On 8 December 2013 20:50, Gregory Maxwell <gmaxwell@gmail.com> wrote:
Sadly this isn't true: There are (many) CAs which will issue a
certificate (apparently sometime within minutes, though last
certificate I obtained took a couple hours total) to anyone who can
respond to http (not https) requests on behalf of the domain from the
perspective of the CA.

Simple verification relies on being able to answer the email sent to the person in the whois records, or standard admin/webmaster@ addresses to prove ownership of the domain. This is a good point to note - bitcoin.org should not get a simple certificate, but one that requires identify verification for the person/org who is applying. They are more expensive.
 
This means you can MITM the site, pass all traffic through except the
HTTP request from the CA, and start intercepting once the CA has
signed your certificate. This works because the CA does nothing to
verify identity except check that the requester can control the site.

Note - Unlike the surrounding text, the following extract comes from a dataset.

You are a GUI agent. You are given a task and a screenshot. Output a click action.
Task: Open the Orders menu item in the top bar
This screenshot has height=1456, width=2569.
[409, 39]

If you'd like to me to demonstrate this attack for you I'd be willing—
I can provide a proxy that passes on :80 and :443, run your traffic
through it and I'll get a cert with your domain name.

You cannot MITM SSL connections - it will cause a browser warning.
I do not have the means, but it has been demonstrated some people are performing BGP redirections, daily, and on a massive scale... and it's a problem, because BGP was designed on implicit trust.
 
I'm sorry for the tangent here— I think this sub-discussion is really
unrelated to having Bitcoin.org behind SSL— but "someone is wrong on
the internet", and its important to know that SSL hardly does anything
to reduce the need to check the offline signatures on the binaries.

You are right that the CA system is not full-proof, one CA was caught issuing a bogus certificate on purpose a while back, I forgot the name but it resulted in CA certificate revokation and the entire company being blacklisted from Firefox and Google Chrome forever - basically a summary corporate execution. I personally imagine the CIA or other state actor could just quietly buy up an already trusted CA and abuse them. But it's clear, people are watching, and if a CA is caught once, that's the end of their business forever: Firefox and Google demonstrated that. The strategy is possibly too expensive and risky to carry off which is maybe why they don't do it.

What has been noted with all the Snowden leaks, and with the Lavabit case, the security agencies did not get bogus certificates issued, they still got court orders, or other deception to get hold of the encryption certificates of their targets instead of issuing their own so they could listen in.

The CA system is not full proof, but it is what we have. Similar arguments have been made against the use of identity certificates for bitcoin, but that hasnt stopped it's inclusion in the bitcoin payment protocol.

Anyway, I take your points, but this is an area I am quite passionate about so it's important for me to be clear.